** Assigned task 1 **
According to the Transport Canada spokesperson quoted in the news article about Central Saanich's skydiving concerns, what areas do the regulations pertain to? List each one.
** Assigned task 2 **
Write the next paragraph of the news article about Central Saanich's skydiving concerns, starting after its final sentence.

___ Source text ___

A skydiver lands at Willows Beach during the air show at the 55th Oak Bay Tea Party in June. (Morgan Cross photo)

Central Saanich takes skydiving concerns to Transport Canada

Mayor Ryan Windsor says District wants feds to ensure skydiving company following the rules

Two skydiving incidents, one that led to injury, this summer from a single company has the District of Central Saanich asking Transport Canada to investigate.

Central Saanich Mayor Ryan Windsor says the District will send a letter of complaint to the federal transportation regulator mainly due to the June 17 skydiving incident that saw tandem parachutists trapped in a tree in a heavily wooded area off Mount Newton Cross Road. Two skydivers suffered minor injuries and had to be rescued by Central Saanich firefighters and an arborist with two decades of aerial rescue training.

Windsor said council is concerned about that incident, and an earlier one this year by the same company — Capital City Skydiving — saying they wish to avoid any possible pattern of such incidents occurring in the drop zones, which happen to be in the municipality.

“It could be a safety concern,” Windsor said in response to a News Review question. “It will be up to Transport Canada to determine of the operator is complying with all of the appropriate regulations.”

In an email to the News Review, a Transport Canada media spokesperson stated their role is to “oversee the operation of the aircraft associated with parachuting and to ensure that the companies are compliant with the Canadian Aviation Regulations and their standards. The regulations pertain to pilot licensing, aircraft maintenance, and passenger carriage. Transport Canada does not regulate parachuting or skydiving.”

The Canadian Sport Parachuting Association, stated Transport Canada, oversees parachuting or skydiving safety guidelines, standards and practices.

___ Data listing ___

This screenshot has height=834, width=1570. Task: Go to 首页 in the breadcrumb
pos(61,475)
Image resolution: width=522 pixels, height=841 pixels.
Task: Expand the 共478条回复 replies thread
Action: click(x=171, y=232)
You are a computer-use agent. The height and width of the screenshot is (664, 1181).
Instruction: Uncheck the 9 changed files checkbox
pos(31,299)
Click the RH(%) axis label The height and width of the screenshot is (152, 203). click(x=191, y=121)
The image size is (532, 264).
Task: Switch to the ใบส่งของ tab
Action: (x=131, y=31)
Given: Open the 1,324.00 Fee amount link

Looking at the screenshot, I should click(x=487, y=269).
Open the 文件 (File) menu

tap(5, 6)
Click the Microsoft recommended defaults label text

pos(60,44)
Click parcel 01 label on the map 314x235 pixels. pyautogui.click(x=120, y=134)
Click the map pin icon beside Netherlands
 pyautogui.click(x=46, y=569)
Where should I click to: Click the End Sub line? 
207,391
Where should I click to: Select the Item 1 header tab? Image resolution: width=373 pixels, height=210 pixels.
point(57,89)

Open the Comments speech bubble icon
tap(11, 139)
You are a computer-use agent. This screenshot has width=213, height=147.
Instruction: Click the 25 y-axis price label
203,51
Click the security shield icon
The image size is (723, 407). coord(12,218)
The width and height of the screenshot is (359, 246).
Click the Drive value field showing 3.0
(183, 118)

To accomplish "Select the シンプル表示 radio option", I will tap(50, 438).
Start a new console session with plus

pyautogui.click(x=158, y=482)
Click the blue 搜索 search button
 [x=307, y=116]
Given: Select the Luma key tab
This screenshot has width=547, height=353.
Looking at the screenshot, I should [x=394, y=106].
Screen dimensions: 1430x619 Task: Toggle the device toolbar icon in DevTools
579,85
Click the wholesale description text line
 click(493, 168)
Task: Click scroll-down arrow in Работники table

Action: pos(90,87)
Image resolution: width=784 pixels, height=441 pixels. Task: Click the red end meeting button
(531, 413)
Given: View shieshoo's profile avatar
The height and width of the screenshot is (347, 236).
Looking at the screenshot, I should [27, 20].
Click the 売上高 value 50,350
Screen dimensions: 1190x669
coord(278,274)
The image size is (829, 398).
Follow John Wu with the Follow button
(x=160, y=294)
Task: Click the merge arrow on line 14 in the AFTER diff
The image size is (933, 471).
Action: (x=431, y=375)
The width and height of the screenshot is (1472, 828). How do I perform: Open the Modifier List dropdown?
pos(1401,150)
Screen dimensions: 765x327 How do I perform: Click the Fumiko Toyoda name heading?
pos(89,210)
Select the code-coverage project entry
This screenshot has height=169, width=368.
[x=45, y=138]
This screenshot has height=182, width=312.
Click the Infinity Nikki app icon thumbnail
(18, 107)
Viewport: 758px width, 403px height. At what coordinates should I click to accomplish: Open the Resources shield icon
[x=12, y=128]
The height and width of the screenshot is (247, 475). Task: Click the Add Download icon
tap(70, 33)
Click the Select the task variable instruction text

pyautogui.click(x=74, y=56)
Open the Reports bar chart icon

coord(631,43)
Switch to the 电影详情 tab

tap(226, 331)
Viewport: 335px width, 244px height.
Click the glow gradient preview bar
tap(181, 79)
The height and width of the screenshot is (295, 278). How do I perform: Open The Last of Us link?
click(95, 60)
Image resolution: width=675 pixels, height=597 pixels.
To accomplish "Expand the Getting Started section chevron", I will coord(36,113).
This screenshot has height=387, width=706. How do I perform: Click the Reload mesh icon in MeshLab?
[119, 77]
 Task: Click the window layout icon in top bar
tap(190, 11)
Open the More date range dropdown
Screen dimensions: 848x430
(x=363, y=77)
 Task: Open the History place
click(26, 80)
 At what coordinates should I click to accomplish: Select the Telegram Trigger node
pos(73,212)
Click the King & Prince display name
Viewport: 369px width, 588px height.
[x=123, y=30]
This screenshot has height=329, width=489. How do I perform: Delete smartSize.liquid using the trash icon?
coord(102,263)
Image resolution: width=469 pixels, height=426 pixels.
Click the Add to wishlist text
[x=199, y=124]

___

** Exercise response 1 **
- Pilot licensing
- Aircraft maintenance
- Passenger carriage

** Exercise response 2 **
Windsor added Central Saanich’s issue is not with any added cost to the District over their response to the skydiving incidents. He said the District’s emergency personnel will respond when called, as they always do.

“Yes, there is a cost,” he continued when pressed on the subject, “but we tend not to break those costs out. Emergency services are there to respond when needed.”

He added there may have been an added cost when the arborist was called in to help with the aerial rescue, noting that the municipality’s budget typically has room to accommodate special requests by emergency services when required.

At the time of the June 17 incident, owner of Capital City Skydiving Bob Verret said he would investigate why the tandem skydivers ended up in the trees.

Contacted Tuesday (Aug. 1) about Central Saanich’s complaint letter, Verret said he was unavailable to comment by phone, but would do so at a later time.

Capital City Skydiving parachutists were also involved in hard landings earlier in June of this year, while participating in the Oak Bay Tea Party. Two were taken to hospital after what Verret at the time described as a change in the wind prevented their parachutes from working properly.